Since 1988, when the Final Four system was established, of the 24 editions of the top competitiom 14 have been won by Balkan coaches: Obradovic has 8; Boza Maljkovic 4; Dusan Ivkovic and Zeljko Pavlicevic two each; Svetislav Pesic one. More numbers. Out of the 40 coaches that have taken part in the Final Four, 13 of them come from this same ex-Yugoslavia school. Also, if you go to the pre-Final Four era and look at the champs list for the first 30 years of competition (1958 to 1988), you will also find Balkan bosses: Aleksandar Nikolic was champ with Ignis Varese in 1970, 1972 and 1973; Bogdan Tanjevic was champ in 1979 with Bosna, while Mirko Novosel and Pavlicevic made Cibona champ in 1985 and 86.
Out of the total 56 titles in the history of Europ’s top competition, Balkan coaches have won 22. They are followed by Italians with 11, Spain 9, those from the former USSR 8, Israel racks up 4 titles and Lithuania has one while United States coaches took three crowns: Rudy D’Amico and David Blatt with Maccabi Tel Aviv and Dan Peterson with Philips Milano.
Those are the facts and the numbers, but where can one find the roots to all this? Why is is that in such a small geographical are so many good coaches are born? How are they trained? Where does this tradition come from? How did it all start? That’s the issue I will try to address today, although I’m fully aware that it won’t be easy to give a definitive answer. I think it’s all about the sum of many answers. Let’s break it down.

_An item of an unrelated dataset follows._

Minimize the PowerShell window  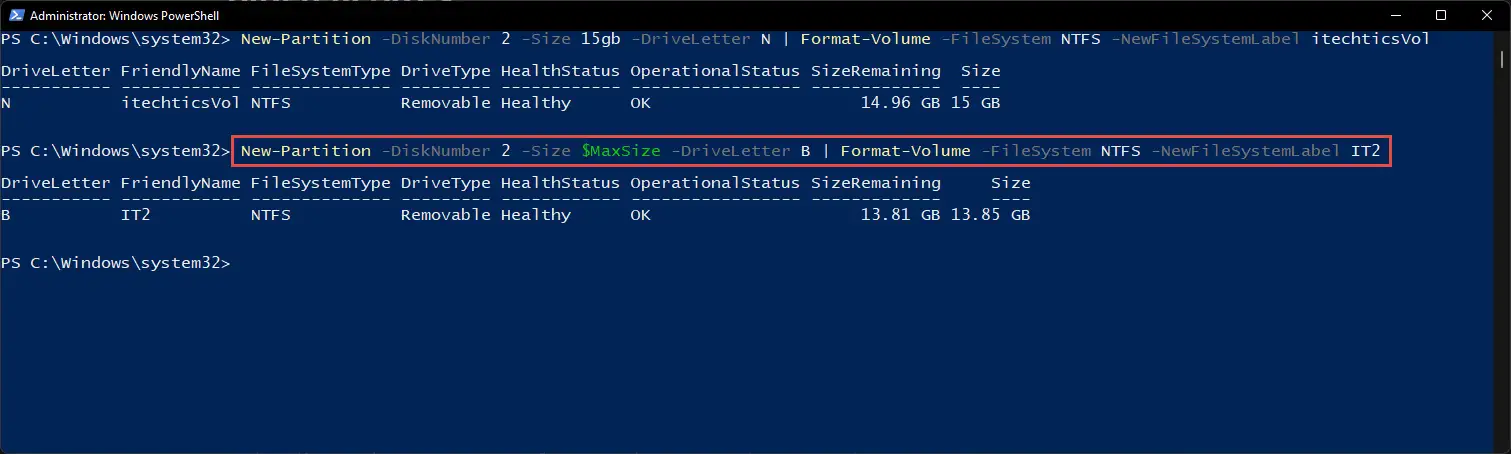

In the early years after World War II, Yugoslavia was a nobody in the basketball world. Last place in the World and European Championships was the norm, and nobody thought this country could be a powerhouse in this sport. Except a few people. When you talk about Yugoslav ball it’s impossible not to mention “The Four Saints”: Borislav Stankovic, Aleksandar Nikolic, Radomir Saper and Nebojsa Popovic. All of them started as players, and except for Saper, they all became coaches and also highly ranked directors, but most of all visionaries. During the fifties they used each trip they took to buy another book about basketball, to talk to more experienced people. Crvena Zvezda didn’t hesitate to import some foreign coaches like Veselin Tenkov from Bulgaria, Istvan Kamarasz from Hungary and Robert Bussnel from France. The will to learn was combined with pure talent, with daily work and with an impressive dedication to try to discover something new every day. At the same time, some cities saw the births of basketball centers that bore the seal of some other great enthusiasts of the sport: the soul of Zadar was Enzo Sovitti, in Ljubljana you had Boris Kristancic, in Split you found Branko Radovic, in Zagreb the same Mirko Novosel.

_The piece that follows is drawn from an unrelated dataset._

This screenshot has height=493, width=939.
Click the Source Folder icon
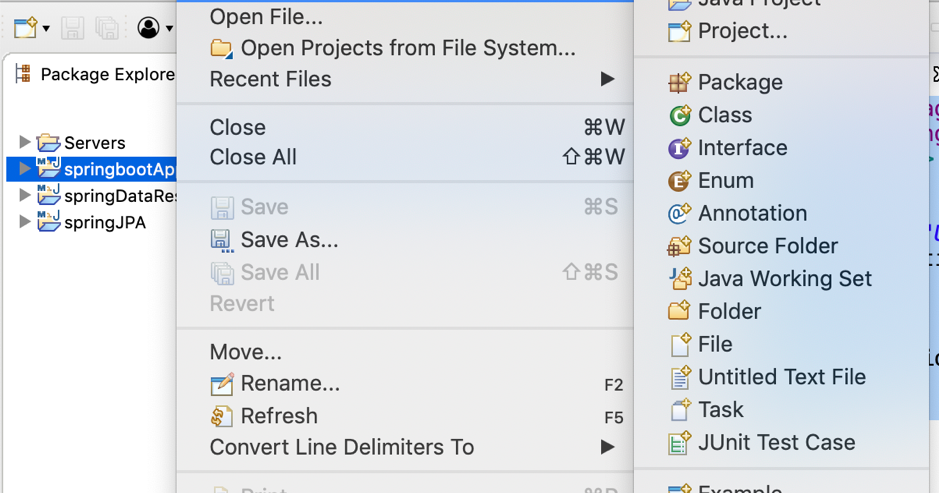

In the 1960s, with basketball stabilized in the area and with the first medals arriving, the key moment finally came: the Yugoslav federation sent Aleksandar Nikolic, coach of the national team, on a long trip to the United States. The legendary professor spent six months in the cradle of basketball and comes back with a radically different philosophy. He once told me that he had simply “erased” everything he had in his head about basketball and started from scratch. Now, the game had to be based on defense, physical preparation and the all-around skills of the players. Professor Nikolic was also the boss of the first official coaching school for coaches at the physical education campus of the university. The course took two years to complete, had a lot of tests and was not that easy to pass.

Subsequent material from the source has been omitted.